_À faire_.
Poursuivez l'entretien ci-dessous sur la communication environnementale en reprenant juste après sa dernière phrase.

_Texte fourni_.
■ ■ ■

« J’essaie de comprendre le passage des messages dans l’espace public »
Interview de la directrice de l’Institut méditerranéen des sciences de la communication qui croise la communication santé et environnementale depuis vingt ans, le regard affûté et les idées claires. Elle est la présidente du Grand Prix Cap’Com 2020 et apporte sa contribution au double parcours, en entreprise puis à l'université.
Céline Pascual-Espuny est professeur des universités, directrice de l’Institut méditerranéen des sciences de la communication (site Aix-Marseille Université), enseignante à l’IUT d’Aix-Marseille et à l’École de communication et de journalisme.
Cap'Com : Vous enseignez la communication, mais vous l’avez également pratiquée.
Céline Pascual-Espuny : Je me vois comme quelqu’un qui établit des ponts. Je sors du Celsa et j’ai longtemps travaillé en entreprise, chargée de communication, proche des enjeux de communication publique, territoriale, de société et de la communication d’entreprise. Et puis je suis un jour passée dans l’enseignement et la recherche. Depuis, je m’intéresse à la communication telle qu’elle se pratique, en essayant de voir plus loin ; un besoin que j’avais ressenti en entreprise. Cela fait vingt ans que mes travaux portent sur le développement durable, la transition, la nature. En entreprise, puis à l’université. J’y trouve mon utilité sociale. Longtemps, dans ma carrière d’enseignante, j’ai porté relativement seule cette thématique et, aujourd’hui, c’est quelque chose qui explose en termes scientifiques. J’ai créé il y a deux ans, avec mon collègue Andrea Catellani, le Groupe d’études et de recherches communication, environnement, sciences et société, pour mutualiser nos recherches en matière de communication environnementale, sur la transition et en matière de responsabilité sociale et environnementale.
Cap’Com : En vous nommant présidente du jury du Grand Prix 2020, Cap’Com lance donc un signal, plaçant le futur palmarès dans un contexte de communication en transition. Qu’attendez-vous de cette édition ?

■ ■ ■

_Données enregistrées_.
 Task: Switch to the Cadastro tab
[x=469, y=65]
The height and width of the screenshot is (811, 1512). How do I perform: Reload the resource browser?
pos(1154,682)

■ ■ ■

_Corrigé_.
Céline Pascual-Espuny : J’aimerais trouver de la sensibilité et de la nouveauté. J’ai conscience que la transition passe par la communication publique, à la fois très proche des enjeux territoriaux, proche des gens et sur des thématiques qui décloisonnent beaucoup. Nous sommes aussi sur des sujets qui émergent avec beaucoup d’incertitudes et finalement on se rend compte qu’on est à la fois sur une communication qui peut être extrêmement technique et une communication nouvelle, innovante. C’est ce que j’ai vu poindre depuis quelques années et c’est ce que j’espère trouver dans les campagnes qui seront présentées. Quelque chose de très humain et sensible, et en même temps quelque chose de nouveau et qui n’a pas froid aux yeux.
Cap’Com : La communication publique et le journalisme peuvent faire bon ménage, mais pas toujours. Certaines personnes travaillent à ce lien. Vous, qui êtes à la croisée des chemins entre ces deux mondes, en faites-vous partie ?
Céline Pascual-Espuny : Oui. Je fais aussi partie de ceux qui observent. C’est-à-dire que je vois ceux qui agissent. Je vois comment cela est traduit. J’essaie de comprendre quels sont les leviers, les blocages et quelles en sont les causes. J’ai mon opinion personnelle aussi ! Ce sont deux mondes qui peuvent cohabiter, qui peuvent tout à fait fonctionner ensemble. Ce sont deux mondes qui peuvent également s’opposer. Et j’essaie de comprendre, au-delà des premières explications, des dynamiques qui peuvent être très simples, comme des incompréhensions. J’observe, je regarde comment les choses peuvent évoluer. Je vois aussi comment cela se « popularise », car il y a un public derrière. Ce n’est pas quelque chose qui se joue à deux. Cela se joue à beaucoup plus. Souvent les lignes sont simples à bouger et elles ne se trouvent pas là où on les attend. À condition d’être ouvert ! Ce qui m’intéresse, ce sont les chemins de traverse, ce qui sort des a priori.
Cap’Com : Vous avez peut-être en tête les débats environnementaux que vous connaissez bien. Quel est votre regard, dans ce domaine, sur la question de la vérification des faits, de la place de la communication scientifique et des institutions ?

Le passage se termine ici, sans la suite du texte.